▸ **ACTION ITEM**:
Count all lines holding "column" in the data below and say the number, nothing more.

Records from a data collection:
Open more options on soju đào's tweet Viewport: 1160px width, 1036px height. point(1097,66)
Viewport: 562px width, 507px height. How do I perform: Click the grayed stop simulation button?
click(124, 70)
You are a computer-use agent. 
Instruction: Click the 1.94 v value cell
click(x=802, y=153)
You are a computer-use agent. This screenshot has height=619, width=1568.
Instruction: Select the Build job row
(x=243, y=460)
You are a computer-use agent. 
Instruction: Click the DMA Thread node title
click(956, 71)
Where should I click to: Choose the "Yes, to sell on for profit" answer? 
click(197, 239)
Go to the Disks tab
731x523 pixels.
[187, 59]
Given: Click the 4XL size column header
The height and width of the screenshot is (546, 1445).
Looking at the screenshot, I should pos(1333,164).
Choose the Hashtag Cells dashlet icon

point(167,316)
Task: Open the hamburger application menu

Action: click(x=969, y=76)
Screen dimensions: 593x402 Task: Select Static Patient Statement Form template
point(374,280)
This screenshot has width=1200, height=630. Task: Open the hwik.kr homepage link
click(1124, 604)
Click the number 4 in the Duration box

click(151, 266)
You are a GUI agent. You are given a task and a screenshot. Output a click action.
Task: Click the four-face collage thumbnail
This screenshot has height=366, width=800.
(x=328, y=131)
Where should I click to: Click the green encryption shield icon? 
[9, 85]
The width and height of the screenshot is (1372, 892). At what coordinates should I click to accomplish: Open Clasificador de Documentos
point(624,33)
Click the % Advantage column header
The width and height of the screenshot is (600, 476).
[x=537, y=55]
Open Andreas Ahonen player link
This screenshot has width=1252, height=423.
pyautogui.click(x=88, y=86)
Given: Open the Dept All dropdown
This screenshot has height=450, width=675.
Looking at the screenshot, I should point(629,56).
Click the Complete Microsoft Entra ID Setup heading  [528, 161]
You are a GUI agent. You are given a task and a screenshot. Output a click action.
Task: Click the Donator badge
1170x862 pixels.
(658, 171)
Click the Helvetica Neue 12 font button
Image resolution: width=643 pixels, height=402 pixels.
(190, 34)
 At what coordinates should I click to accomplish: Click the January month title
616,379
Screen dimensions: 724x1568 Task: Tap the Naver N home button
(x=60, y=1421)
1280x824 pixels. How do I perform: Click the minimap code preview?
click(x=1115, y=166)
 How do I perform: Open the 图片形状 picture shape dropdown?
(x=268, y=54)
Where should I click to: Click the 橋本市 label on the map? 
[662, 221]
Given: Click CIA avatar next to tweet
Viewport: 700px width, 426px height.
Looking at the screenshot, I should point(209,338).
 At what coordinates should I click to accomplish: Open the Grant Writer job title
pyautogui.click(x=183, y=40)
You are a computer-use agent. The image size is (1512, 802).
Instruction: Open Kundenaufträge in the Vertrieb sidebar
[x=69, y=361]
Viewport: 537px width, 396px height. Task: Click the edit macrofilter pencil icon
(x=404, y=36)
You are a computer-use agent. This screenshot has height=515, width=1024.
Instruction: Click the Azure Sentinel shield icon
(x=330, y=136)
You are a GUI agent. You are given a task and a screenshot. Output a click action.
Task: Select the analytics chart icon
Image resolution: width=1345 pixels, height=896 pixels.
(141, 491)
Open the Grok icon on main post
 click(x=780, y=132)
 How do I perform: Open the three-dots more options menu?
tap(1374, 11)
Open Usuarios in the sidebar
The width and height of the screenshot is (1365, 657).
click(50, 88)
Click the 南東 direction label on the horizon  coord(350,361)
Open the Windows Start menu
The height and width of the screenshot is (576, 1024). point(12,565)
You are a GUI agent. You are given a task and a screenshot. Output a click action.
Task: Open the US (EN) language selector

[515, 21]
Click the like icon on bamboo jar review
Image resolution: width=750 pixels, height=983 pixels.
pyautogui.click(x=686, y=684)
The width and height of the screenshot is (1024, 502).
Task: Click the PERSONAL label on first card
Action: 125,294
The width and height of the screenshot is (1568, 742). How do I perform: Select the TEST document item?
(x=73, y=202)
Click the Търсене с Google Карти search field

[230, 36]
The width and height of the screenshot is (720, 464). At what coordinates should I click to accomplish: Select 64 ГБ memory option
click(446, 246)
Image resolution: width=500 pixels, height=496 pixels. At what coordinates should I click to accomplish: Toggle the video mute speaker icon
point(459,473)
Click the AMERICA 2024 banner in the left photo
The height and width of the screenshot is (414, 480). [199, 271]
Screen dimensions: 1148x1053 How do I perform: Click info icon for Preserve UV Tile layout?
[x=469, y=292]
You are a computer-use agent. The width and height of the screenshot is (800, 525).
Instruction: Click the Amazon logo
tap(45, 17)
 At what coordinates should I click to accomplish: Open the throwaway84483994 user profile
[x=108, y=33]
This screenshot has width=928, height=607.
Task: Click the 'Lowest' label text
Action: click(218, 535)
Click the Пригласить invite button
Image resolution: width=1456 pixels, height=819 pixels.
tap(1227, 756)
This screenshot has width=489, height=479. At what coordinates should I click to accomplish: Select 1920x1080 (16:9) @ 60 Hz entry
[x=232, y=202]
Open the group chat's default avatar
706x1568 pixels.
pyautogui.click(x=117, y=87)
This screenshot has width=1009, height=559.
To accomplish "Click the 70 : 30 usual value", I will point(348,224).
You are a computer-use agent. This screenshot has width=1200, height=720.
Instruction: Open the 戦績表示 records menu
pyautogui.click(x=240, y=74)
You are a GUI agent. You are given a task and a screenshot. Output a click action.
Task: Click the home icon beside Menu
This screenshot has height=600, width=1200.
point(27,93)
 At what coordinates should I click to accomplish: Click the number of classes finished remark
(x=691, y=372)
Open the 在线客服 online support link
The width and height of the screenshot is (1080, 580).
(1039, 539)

▸ **TASK OUTPUT**:
2